### TASK REQUIREMENTS
1. In the article on the Ohio Supreme Court's abortion ruling, who signed the 2019 law prohibiting most abortions after a detectable "fetal heartbeat"?
2. Continue the article on the Ohio Supreme Court's abortion ruling from where it stops.

The Ohio Supreme Court building from the outside
The Ohio Supreme Court building in Columbus. [Daniel Konik | Statehouse News Bureau]
The ruling moves action in the case back to Hamilton County Common Pleas, where abortion clinics asked Judge Christian Jenkins this week to throw out the law following voters’ decision to approve enshrining abortion rights in the state constitution.

The high court on Friday said the appeal was “ dismissed due to a change in the law.”

The justices in March agreed to review a county judge’s order that blocked enforcement of the abortion restriction and to consider whether clinics had legal standing to challenge the law. They ultimately denied Republican Attorney General Dave Yost’s request that they launch their own review of the constitutional right to abortion, leaving such arguments for a lower court.

The clinics asked Jenkins on Thursday to block the abortion ban permanently on the heels of the amendment Ohio voters approved last month that ensures access to abortion and other reproductive health care.

A law signed by Republican Gov. Mike DeWine in April 2019 prohibited most abortions after the first detectable “fetal heartbeat.” Cardiac activity can be detected as early as six weeks into pregnancy, before many women know they are pregnant.

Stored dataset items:
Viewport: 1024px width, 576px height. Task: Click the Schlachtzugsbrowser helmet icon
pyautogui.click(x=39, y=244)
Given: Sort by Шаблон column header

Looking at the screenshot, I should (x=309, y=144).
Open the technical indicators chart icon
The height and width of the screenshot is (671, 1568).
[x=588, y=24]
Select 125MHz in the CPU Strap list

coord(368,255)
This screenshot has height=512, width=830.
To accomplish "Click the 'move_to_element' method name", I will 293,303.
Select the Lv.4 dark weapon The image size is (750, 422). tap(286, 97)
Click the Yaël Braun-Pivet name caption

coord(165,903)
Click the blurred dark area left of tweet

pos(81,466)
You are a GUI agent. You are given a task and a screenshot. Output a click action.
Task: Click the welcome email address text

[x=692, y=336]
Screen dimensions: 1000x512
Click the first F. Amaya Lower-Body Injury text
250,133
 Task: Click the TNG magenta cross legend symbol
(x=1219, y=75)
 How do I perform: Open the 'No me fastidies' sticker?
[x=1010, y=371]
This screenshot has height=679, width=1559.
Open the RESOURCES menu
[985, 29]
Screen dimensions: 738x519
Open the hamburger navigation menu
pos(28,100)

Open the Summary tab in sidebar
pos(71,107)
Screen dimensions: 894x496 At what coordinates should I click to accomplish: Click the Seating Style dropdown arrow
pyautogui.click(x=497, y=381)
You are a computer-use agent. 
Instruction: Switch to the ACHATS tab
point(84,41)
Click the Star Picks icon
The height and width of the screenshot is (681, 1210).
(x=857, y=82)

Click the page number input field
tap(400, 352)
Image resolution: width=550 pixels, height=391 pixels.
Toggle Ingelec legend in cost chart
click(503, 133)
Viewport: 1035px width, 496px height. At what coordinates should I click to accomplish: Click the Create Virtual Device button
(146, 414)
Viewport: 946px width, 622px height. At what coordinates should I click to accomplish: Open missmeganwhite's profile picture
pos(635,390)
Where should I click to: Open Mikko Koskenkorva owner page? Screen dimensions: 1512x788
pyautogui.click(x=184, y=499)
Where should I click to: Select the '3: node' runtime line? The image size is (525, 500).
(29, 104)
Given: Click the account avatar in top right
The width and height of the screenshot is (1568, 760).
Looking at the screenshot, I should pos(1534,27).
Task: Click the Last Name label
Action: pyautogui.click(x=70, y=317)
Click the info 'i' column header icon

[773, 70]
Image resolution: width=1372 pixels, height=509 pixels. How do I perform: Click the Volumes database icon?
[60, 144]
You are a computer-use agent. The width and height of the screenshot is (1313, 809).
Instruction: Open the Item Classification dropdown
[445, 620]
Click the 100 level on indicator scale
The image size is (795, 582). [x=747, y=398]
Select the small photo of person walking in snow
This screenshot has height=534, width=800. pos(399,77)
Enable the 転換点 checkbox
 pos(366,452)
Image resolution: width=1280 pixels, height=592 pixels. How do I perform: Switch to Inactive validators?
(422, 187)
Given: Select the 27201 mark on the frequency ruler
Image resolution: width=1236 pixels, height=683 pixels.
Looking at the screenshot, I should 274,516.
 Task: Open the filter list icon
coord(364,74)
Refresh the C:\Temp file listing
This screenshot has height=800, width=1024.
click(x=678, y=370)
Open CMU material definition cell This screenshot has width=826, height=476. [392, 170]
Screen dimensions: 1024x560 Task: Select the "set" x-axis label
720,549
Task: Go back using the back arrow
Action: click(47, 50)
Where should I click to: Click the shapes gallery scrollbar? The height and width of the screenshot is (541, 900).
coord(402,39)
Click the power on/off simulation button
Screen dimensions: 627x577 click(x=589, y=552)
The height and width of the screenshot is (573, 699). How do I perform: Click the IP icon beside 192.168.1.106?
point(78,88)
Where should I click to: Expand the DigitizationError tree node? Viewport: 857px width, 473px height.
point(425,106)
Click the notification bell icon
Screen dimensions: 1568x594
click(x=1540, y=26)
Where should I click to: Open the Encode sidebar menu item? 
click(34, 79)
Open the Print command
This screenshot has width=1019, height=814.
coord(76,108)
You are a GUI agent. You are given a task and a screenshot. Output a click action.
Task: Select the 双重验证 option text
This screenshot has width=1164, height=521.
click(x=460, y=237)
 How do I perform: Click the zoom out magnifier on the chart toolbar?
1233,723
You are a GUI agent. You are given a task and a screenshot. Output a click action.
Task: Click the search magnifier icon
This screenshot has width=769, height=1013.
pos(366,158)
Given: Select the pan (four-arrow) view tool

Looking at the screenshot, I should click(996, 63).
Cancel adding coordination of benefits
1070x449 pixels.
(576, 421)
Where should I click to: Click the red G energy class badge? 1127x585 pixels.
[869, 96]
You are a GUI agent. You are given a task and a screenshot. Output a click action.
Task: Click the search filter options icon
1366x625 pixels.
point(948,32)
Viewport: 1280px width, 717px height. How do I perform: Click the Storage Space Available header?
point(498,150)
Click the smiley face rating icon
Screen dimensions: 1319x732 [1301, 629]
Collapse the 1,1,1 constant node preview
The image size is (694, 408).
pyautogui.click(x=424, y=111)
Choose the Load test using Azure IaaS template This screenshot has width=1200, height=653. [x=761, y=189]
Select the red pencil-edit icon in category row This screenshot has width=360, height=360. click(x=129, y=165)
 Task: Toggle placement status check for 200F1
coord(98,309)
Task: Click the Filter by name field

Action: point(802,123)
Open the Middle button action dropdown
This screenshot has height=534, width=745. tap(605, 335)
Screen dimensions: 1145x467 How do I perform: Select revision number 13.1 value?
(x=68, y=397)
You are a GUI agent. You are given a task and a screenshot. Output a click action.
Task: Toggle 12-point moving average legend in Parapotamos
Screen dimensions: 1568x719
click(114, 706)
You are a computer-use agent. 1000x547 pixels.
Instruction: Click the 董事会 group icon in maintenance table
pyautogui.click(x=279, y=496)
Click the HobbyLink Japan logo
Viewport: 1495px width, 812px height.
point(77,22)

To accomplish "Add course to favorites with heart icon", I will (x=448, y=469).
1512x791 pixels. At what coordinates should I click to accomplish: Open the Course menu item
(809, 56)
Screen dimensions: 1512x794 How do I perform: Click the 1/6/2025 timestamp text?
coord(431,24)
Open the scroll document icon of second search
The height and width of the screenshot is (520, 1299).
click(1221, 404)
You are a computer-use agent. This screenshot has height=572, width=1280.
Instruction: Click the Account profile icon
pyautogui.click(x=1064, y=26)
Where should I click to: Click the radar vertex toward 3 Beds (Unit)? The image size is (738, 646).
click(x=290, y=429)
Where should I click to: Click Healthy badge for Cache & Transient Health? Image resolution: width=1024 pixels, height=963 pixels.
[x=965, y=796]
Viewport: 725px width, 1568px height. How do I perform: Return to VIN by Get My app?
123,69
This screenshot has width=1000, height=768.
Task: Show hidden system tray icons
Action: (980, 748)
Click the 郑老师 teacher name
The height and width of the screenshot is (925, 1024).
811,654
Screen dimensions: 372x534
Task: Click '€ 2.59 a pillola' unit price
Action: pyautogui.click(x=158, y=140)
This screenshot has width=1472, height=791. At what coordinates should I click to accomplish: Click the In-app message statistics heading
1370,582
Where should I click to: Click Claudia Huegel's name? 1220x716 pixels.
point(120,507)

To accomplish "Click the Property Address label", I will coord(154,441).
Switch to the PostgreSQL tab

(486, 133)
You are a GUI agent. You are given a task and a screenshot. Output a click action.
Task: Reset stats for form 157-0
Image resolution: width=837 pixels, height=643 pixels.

### EXPECTED OUTPUTS
1. Republican Gov. Mike DeWine signed it.

2.
The ban, initially blocked through a federal legal challenge, briefly went into effect when the landmark 1973 Roe v. Wade decision was overturned last year. It was then placed back on hold in county court, as part of a subsequent lawsuit challenging it as unconstitutional under the state constitution.

Yost’s office referred to a statement from Dec. 7 that “the state is prepared to acknowledge the will of the people on the issue, but also to carefully review each part of the law for an orderly resolution of the case.”

The abortion providers asked the lower court that initially blocked the ban to permanently strike it down. They cited Yost’s own legal analysis, circulated before the vote, that stated that passage of the amendment would invalidate the state’s six-week ban, stating, “Ohio would no longer have the ability to limit abortions at any time before a fetus is viable.”